Nenhuma das aeronaves é da cidade, porém estão parados à espera de manutenção e, princialmente, de investigação sobre as causas das avarias.
As aeronaves estão sob os cuidados da Oficina Marília de Aviação (OMA), a maior da região, com hangar no Aeroporto Estadual de Marília “Frank Miloye Milenkovich”.
O diretor técnico, Erick Silva, explica que os aviões apresentam danos no sistema de vedação do tanque, o que pode oferecer sérios riscos, em caso de vazamento durante voos. As peças, de material emborrachado, podem estar sendo danificadas pelo alteração na composição do combustível.
“Esperamos que as autoridades tenham respostas em relação a isso. Enquanto não se sabe as causas, não tem como voar”, explica.
A gasolina é usada em aviões com motor a pistão.

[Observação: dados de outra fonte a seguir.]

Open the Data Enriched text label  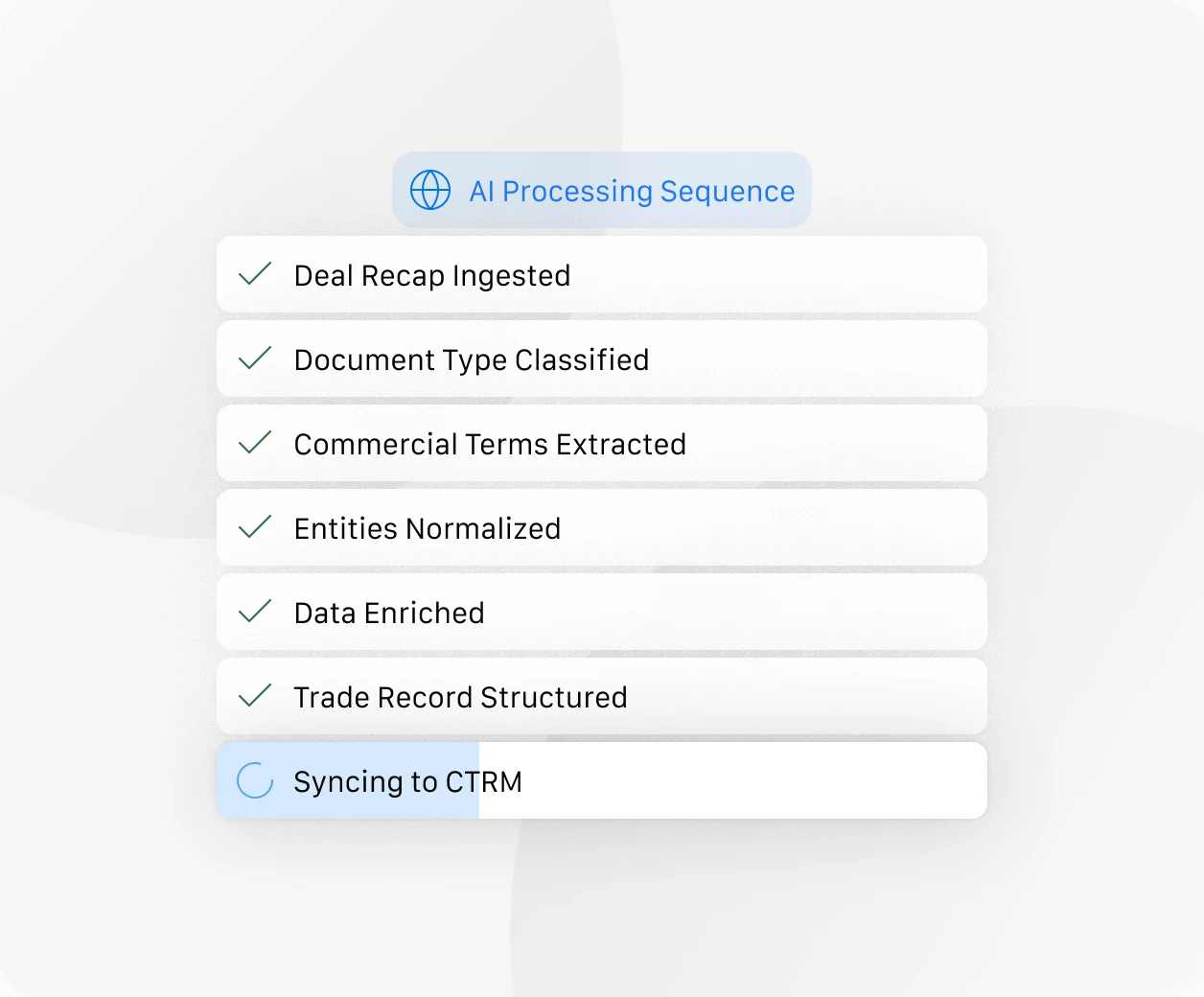coord(388,613)
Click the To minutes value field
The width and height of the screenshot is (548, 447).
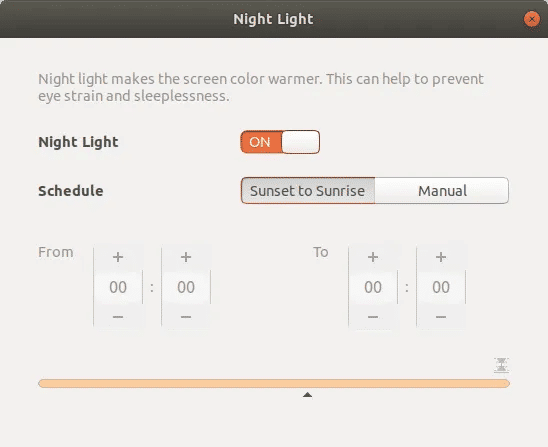click(441, 287)
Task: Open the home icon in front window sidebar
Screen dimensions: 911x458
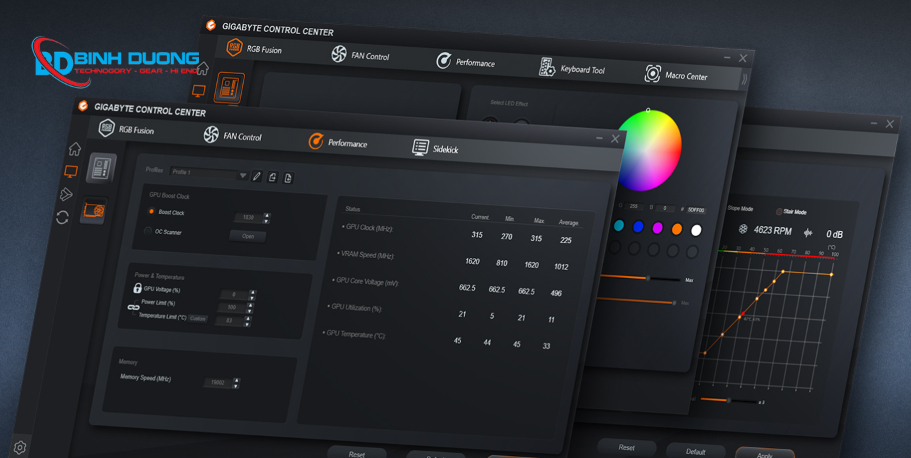Action: pyautogui.click(x=74, y=149)
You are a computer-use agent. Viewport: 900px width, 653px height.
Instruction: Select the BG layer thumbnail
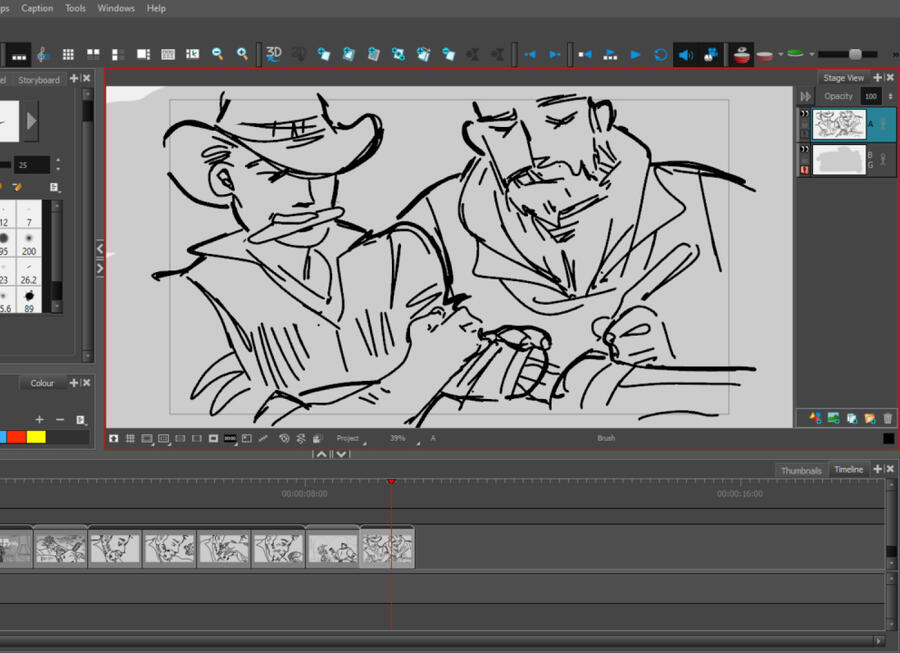tap(839, 160)
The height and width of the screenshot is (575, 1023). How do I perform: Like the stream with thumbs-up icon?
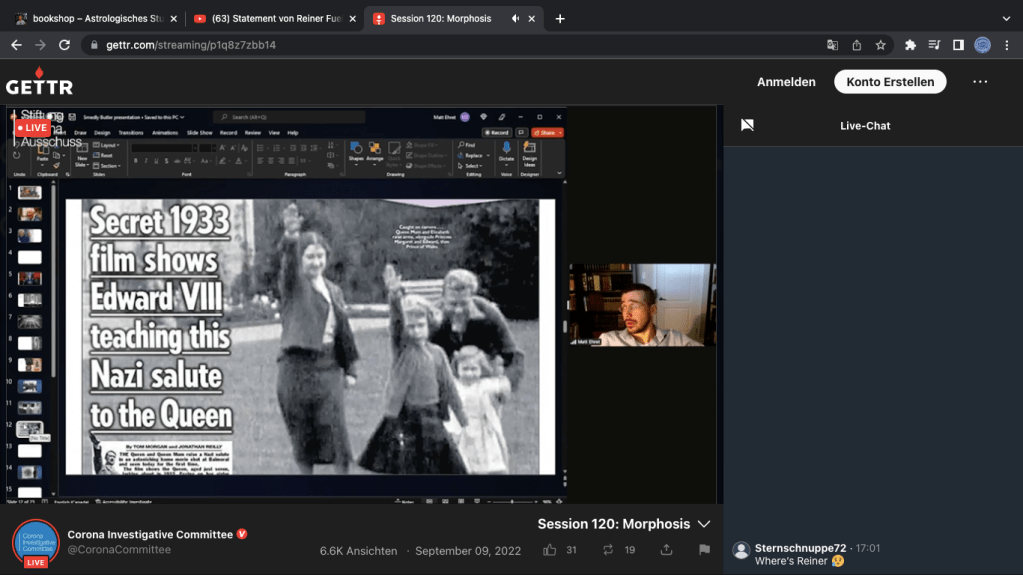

Em geral, são aeronaves de pequeno porte, para até nove passageiros, por isso problema não afeta a aviação comercial, que utiliza querosene.
A Petrobrás, que importa toda a gasolina de aviação usada no país, suspendeu um lote do produto e interrompeu o fornecimento, enquanto análises são feitas nos laboratórios da Agência Nacional de Aviação Civil (Anac), com apoio da Aeronáutica.